Back-projecting a 2d point to a ray
What I need is very simple! Given a 2D point in image coordinates and a calibrated camera, I need the 3D projective ray corresponding to this image point. I know the procedure, mathematically at least, but I'm sure I'm missing something very stupid.
My camera is calibrated using calibrateCamera()
. As a result, I have the intrinsics K
, rvec
, tvec
and the distortion coefficients. I'm stuck at creating the camera projection matrix P
(which is 3x4) so that I can back-project my 2d points, using the pseudo-inverse of P
(as mentioned in Multiple View Geometry by Hartley and Zisserman).
How can I correctly create P
using the values obtained from calibrateCamera()
call? Is there an internal OpenCV function that I can use for creating the camera projection matrix, or better yet, back-projection?
What I have tried:
I tried manually creating the matrix P
using the formulation P = K[R | T]
. Where R
was obtained using cv::Rodrigues(rvec)
and T
was set to tvec
. However, that P
matrix was wrong because it produced wrong results even for forward projection of 3D points to 2D coordinates :(
I guess the other confusing thing for me is that I don't know what I'm supposed to do with rvec
and tvec
. I know they are the camera pose information which convert world coordinates to camera coordinate frame. However, the 3D points that I have are already in camera coordinate frame because they were obtained using a Kinect! So I don't think any additional transformation is needed.
Any help is greatly appreciated.
From a 2D image point, you want to get the ray line equation or the 3D coordinate (the first one is possible , the second one is not possible if you are using a monocular camera without doing a structure from motion technique and without an assumption as the ray intersects a plane of known equation)?

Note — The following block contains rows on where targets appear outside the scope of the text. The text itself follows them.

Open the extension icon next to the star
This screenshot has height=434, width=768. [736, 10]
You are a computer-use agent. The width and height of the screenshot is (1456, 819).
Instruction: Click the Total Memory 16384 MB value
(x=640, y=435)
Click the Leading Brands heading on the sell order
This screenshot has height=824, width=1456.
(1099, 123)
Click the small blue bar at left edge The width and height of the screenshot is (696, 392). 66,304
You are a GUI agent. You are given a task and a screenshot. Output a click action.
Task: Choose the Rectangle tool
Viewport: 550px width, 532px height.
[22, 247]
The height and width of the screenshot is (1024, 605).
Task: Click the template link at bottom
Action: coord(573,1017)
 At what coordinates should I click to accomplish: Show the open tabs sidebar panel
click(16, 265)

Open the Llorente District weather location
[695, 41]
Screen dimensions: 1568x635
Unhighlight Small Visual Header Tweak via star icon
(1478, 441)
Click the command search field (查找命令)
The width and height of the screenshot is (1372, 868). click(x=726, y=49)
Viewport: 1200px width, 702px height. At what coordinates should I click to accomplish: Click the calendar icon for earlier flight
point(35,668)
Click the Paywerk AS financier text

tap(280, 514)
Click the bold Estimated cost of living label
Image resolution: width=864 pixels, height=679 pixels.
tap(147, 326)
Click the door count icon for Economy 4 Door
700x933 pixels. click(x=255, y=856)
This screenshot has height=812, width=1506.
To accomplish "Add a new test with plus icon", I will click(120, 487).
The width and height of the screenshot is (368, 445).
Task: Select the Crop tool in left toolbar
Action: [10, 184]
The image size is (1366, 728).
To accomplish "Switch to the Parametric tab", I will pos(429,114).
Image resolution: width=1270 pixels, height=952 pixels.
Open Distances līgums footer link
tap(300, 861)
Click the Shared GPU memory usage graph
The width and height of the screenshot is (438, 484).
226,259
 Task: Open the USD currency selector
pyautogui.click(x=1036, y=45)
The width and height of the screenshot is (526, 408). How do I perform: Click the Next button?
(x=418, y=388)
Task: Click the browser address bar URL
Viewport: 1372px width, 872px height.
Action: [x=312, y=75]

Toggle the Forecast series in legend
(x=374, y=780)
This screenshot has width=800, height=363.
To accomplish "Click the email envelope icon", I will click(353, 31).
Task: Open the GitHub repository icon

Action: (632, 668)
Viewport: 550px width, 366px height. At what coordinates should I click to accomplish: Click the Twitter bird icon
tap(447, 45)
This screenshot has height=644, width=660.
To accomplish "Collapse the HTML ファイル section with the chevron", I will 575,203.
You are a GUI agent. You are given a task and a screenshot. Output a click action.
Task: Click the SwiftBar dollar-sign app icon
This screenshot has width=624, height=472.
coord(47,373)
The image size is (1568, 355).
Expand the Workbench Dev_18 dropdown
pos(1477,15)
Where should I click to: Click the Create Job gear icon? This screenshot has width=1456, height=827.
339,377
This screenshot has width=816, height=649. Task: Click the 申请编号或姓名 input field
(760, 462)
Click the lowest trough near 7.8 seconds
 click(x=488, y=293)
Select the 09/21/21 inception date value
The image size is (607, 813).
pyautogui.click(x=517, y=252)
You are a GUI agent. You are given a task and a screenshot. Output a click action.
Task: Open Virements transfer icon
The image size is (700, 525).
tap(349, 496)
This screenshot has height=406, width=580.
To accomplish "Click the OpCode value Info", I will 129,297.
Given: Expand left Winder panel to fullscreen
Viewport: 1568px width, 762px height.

Also, if you are using the Kinect, there should be already a function (e.g. OpenNI or Kinect SDK) that do that.
@Eduardo Thanks for your response. Sorry if it wasn't clear, I need the ray equation (so image point to ray). Although it is true that Kinect SDK or OpenNI provide such functionality, it isn't an option for me because I am using offline Kinect data. So the data was captured previously, and now I am using it...
If you need the ray line equation, you should be able to get the 2D coordinate in the normalized camera frame (Z=1) using the intrinsic and then, I think that you should get a line equation from the origin to the 2D coordinate in the normalized camera frame.
@Eduardo Exactly! I know the theory! But all I need is to properly convert what calibrateCamera() gives me to camera projection matrix P (the 3x4 matrix). And that's what I'm asking
To compute the normalized camera coordinate (without considering distorsion coefficients):
x = (u - c_x) / f_x
y = (v - c_y) / f_y
I am not sure to understand completely the final goal. If it is to get the 3D coordinate in the camera frame from the 2D image coordinate, as you are using the Kinect, you should have the depth map with the Kinect data, that is, an image that contains at each position the depth.
If the depth image and the color image are aligned, you will be able to get the corresponding 3D for a particular 2D image coordinate in the color image.
Also, when you calibrate a camera, the intrinsic parameters are fixed for the camera but the extrinsic parameters depends on the scene, thus you cannot use them in another image / scene.
Thanks! The goal is to do OpenGL style "picking". In other words, what ray corresponds to the 2d pixel under the mouse cursor? As you just mentioned, I already have the 3D coordinates of all my points, so, my goal is not the 3d points themselves. While the formula you wrote does back projecrion my original question is still unresolved! What is the 3x4 camera projection matrix that corresponds to my intrinsics and extrinsics... You also said that the extrinsics change per scene... So what if I make sure world coordinate frame is the same as camera coordinate frame, then in that case wouldn't the extrinsics become rotation = identity and translation = 0?
The projection matrix should be what you wrote:
P = K [R | T]
. In the case where the 3D points are already in the camera frame, yes R = identity 3x3 and T = [0 0 0]^T.